_Il problema_
Sostituisci "appellante" con "ricorrente" nel brano dato e riscrivi la parte che comincia con le parole "6. Le censure" e termina dopo "al contrario, ignaro.".

_Brano dato_
* * *

In relazione alle società -OMISSIS--, il Gruppo Interforze segnalava l’emersione di elementi di interesse ai fini antimafia: per la -OMISSIS-infine, la residenza del-OMISSIS-alla contrada -OMISSIS- coincideva con l’indirizzo delle unità locali delle società -OMISSIS-

4.6. Ulteriore collegamento tra il -OMISSIS-per i reati di cui agli artt. 416 bis c.p. e 648 bis c.p., poi archiviati; arrestato nel 2008 per il reato di cui all’art. 648 bis c.p. e successivamente assolto; condannato nel -OMISSIS-per i reati di cui agli artt. 629, c. 1, c.p., 628, c. 3, cp 3, c.p. e 8 L. 203/91. Il -OMISSIS-, “soggetto assolutamente non alieno da saldi contatti (che ne hanno determinato anche il coinvolgimento in vari procedimenti penali) con gli ambienti della criminalità organizzata di stampo camorristico” (si legge nell’ordinanza del Tribunale di Napoli di applicazione di misura cautelare personale e reale), inoltre, risulta aver intrattenuto rapporti commerciali con -OMISSIS-”.

5. Dalla valutazione delle risultanze fattuali emerse, la Prefettura ha quindi ritenuto sussistente e concreto il qualificato pericolo di ingerenza mafiosa nella gestione della società -OMISSIS-, stante la serie di intrecci familiari e societari che legano le diverse società sopra menzionate e le famiglie che le amministrano. Nello specifico, è stata ritenuta altamente probabile e di facile realizzazione l’ingerenza delle consorterie criminali di tipo mafioso nelle scelte e nell’indirizzo gestionale della società -OMISSIS-, esposta a tale rischio in virtù delle relazioni che legano la famiglia -OMISSIS-

6. Le censure dell’appellante si fondano essenzialmente sulla ritenuta mancanza dei presupposti di emissione dell’informativa interdittiva antimafia, in quanto gli elementi di pericolo addotti dalla Prefettura interesserebbero solo in via mediata la società -OMISSIS-, la quale, pertanto, sarebbe stata attinta dal predetto provvedimento di rigore solo per il legame di affinità che lega il suo amministratore, -OMISSIS-e quindi ben prima che emergessero i rilievi d’interesse antimafia sulla sua persona: con l’ulteriore precisazione che -OMISSIS-risulterebbe coinvolto in un procedimento penale per errore, o meglio in seguito ad una sostituzione di persona che i suoi coindagati avrebbero operato, al fine di farlo risultare coinvolto in un’operazione criminale della quale era, al contrario, ignaro.

* * *

_Dati disponibili_
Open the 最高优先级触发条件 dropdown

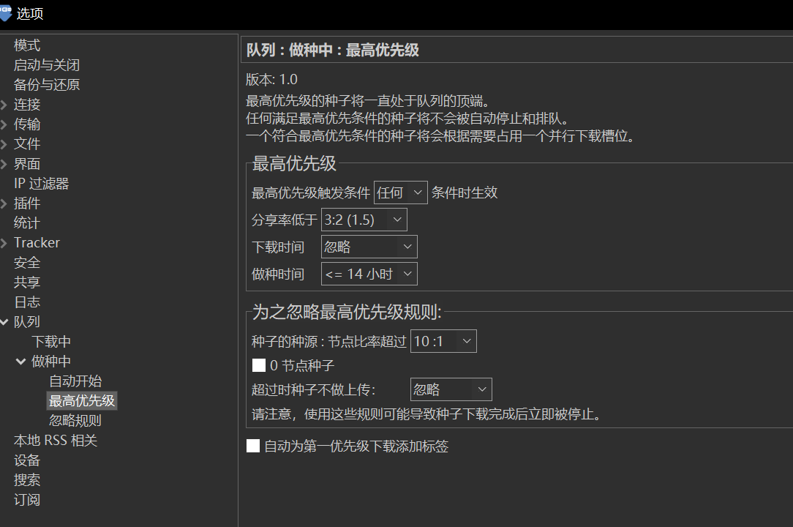[400, 193]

* * *

_In risposta_
6. Le censure dell’ricorrente si fondano essenzialmente sulla ritenuta mancanza dei presupposti di emissione dell’informativa interdittiva antimafia, in quanto gli elementi di pericolo addotti dalla Prefettura interesserebbero solo in via mediata la società -OMISSIS-, la quale, pertanto, sarebbe stata attinta dal predetto provvedimento di rigore solo per il legame di affinità che lega il suo amministratore, -OMISSIS-e quindi ben prima che emergessero i rilievi d’interesse antimafia sulla sua persona: con l’ulteriore precisazione che -OMISSIS-risulterebbe coinvolto in un procedimento penale per errore, o meglio in seguito ad una sostituzione di persona che i suoi coindagati avrebbero operato, al fine di farlo risultare coinvolto in un’operazione criminale della quale era, al contrario, ignaro.